## Activity:
Can you quote the lines below exactly, starting at the line with "Open the Sample type Bypass dropdown" and going through the last one?
*** Supplied data ***
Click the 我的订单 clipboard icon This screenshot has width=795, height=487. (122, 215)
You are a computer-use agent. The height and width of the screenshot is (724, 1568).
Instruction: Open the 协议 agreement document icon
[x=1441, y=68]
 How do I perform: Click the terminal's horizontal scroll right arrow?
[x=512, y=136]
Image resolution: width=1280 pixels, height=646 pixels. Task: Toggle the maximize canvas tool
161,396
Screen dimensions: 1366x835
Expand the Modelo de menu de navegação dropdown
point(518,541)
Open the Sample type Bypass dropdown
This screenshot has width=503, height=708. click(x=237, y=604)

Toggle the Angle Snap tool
*** End of Supplied data ***
## Task solution:
Open the Sample type Bypass dropdown
This screenshot has width=503, height=708. click(x=237, y=604)

Toggle the Angle Snap tool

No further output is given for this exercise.